Indigenous sports organization in Alberta undertakes groundbreaking work

·4 min read

Like countless others, officials with the Indigenous Sport Council of Alberta (ISCA) were forced to pivot when lockdowns started being imposed because of the COVID-19 pandemic in early 2020.

The work ISCA reps have managed to do since then is now being heralded as revolutionary.

ISCA had arranged for more than two dozen in-person community engagement meetings last year throughout the province. Those meetings were to determine what sort of needs, barriers and priorities there were for sport, physical activity and recreation for Indigenous people in Alberta.

From there, the original plan was to try to determine what type of programming the organization should be offering to specific Indigenous communities and people.

When the pandemic quashed plans to gather information from community engagement meetings, ISCA officials didn’t simply give up.

Instead, they put together a 49-question survey and invited those who took part in their individual and family fitness challenges in 2020 to fill it out.

The end goal remained the same, to figure out what programming ISCA should be offering.

More than 1,300 individuals ended up filling out the survey. Those results will be analyzed and presentations will eventually be made to governments, funders and potential sponsors in hopes of securing requested ‘specific’ funding to various Indigenous communities and peoples in the province.

Janice Forsyth, a leading Indigenous sports advocate in Canada, is blown away with the work ISCA has done this far and by the fact the organization managed to get so many people to fill out a time-consuming survey.

“In my 20 years of being involved at some of the highest decision-making levels of Canadian sport, in addition to my research in the field, I have never seen any organization, whether it be an Indigenous or allied organization, so keen to introduce new ways of understanding and engaging the populations they serve,” said Forsyth, who is the vice-president of the Aboriginal Sport Circle.

Forsyth, the director of the Indigenous Studies program at Western University in London, Ont., believes the work being done in Alberta can set many precedents.

“The significance of what ISCA is doing cannot be overstated,” said Forsyth, who is also an associate professor of Sociology at Western. “Its vision and scope for data collection in Canada is groundbreaking and, with proper stewardship, has the potential to catapult the Canadian Indigenous sport system forward in ways previously unimagined.”

Forsyth believes it only makes sense to have concrete data on the types of specific programming being sought in Indigenous communities before financial assistance is requested.

“At present, there is no official national survey that collects data on Indigenous involvement in sport or physical activity in Canada,” she said. “This means that organizations like ISCA are trying to build healthier youth and communities without reliable data to show governments and funders why Indigenous sport organizations should receive more and a wider range of funding.”

Jacob Hendy, ISCA’s executive director, said staff members from his organization have already spent numerous hours compiling survey information they have received.

“We took that and now we’ve analyzed it,” Hendy said of survey results. “We’ve put them into present-ready form that looks really nice with graphs and pie charts for each question, for each community.”

Hendy said ISCA will soon be hiring an outside company to further analyze its work.
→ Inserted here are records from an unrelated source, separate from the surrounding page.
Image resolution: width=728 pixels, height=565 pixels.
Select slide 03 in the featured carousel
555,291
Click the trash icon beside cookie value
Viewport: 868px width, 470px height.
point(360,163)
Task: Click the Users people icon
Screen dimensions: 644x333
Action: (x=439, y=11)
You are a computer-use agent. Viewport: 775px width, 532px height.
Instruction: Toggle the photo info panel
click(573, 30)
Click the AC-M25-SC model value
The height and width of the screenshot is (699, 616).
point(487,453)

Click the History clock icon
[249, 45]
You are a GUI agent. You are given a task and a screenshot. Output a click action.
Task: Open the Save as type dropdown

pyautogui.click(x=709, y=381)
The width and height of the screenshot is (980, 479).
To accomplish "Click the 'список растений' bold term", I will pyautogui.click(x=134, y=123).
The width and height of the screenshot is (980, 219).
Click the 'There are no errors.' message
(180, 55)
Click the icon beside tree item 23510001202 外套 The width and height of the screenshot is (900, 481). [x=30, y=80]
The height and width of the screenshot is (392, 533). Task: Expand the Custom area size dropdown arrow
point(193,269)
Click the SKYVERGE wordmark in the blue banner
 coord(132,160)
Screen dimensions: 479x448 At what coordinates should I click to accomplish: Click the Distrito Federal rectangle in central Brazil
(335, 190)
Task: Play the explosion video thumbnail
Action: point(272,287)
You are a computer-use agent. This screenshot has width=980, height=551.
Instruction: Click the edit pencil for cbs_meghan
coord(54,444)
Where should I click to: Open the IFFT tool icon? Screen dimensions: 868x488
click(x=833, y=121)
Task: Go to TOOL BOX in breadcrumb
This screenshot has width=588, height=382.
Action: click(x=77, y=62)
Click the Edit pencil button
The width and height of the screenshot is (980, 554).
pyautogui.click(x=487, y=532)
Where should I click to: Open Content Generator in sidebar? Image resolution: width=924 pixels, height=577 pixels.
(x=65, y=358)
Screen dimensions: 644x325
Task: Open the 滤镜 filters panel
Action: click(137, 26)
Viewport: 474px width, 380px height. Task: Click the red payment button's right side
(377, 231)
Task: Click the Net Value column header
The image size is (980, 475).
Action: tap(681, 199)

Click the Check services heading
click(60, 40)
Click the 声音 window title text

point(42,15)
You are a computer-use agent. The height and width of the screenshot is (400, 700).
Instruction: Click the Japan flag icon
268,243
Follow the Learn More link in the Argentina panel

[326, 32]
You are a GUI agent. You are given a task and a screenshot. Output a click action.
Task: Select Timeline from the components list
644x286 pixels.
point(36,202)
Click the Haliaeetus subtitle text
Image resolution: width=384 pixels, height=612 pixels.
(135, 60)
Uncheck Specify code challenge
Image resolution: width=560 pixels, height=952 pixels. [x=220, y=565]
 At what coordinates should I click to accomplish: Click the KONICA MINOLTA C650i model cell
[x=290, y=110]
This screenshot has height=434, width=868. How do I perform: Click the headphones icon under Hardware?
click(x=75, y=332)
Various presentations will then be made to help ISCA secure funding to operate requested programming.

Hendy believes his organization is severely underfunded and work currently being undertaken could help in that regard.

“Government and corporate sponsors and industries love data,” Hendy said.

Hendy added talks have already been held with many who are willing to help out.

“About a dozen provincial sports organizations have already donated sports camps for Indigenous communities,” Hendy said. “But they don’t want to just parachute in and leave, like a one-time thing. They really want to create sustainability. And we’re working with them to mentor, to create coaches to get them certified and officials to be able to really grow these sports within the communities.”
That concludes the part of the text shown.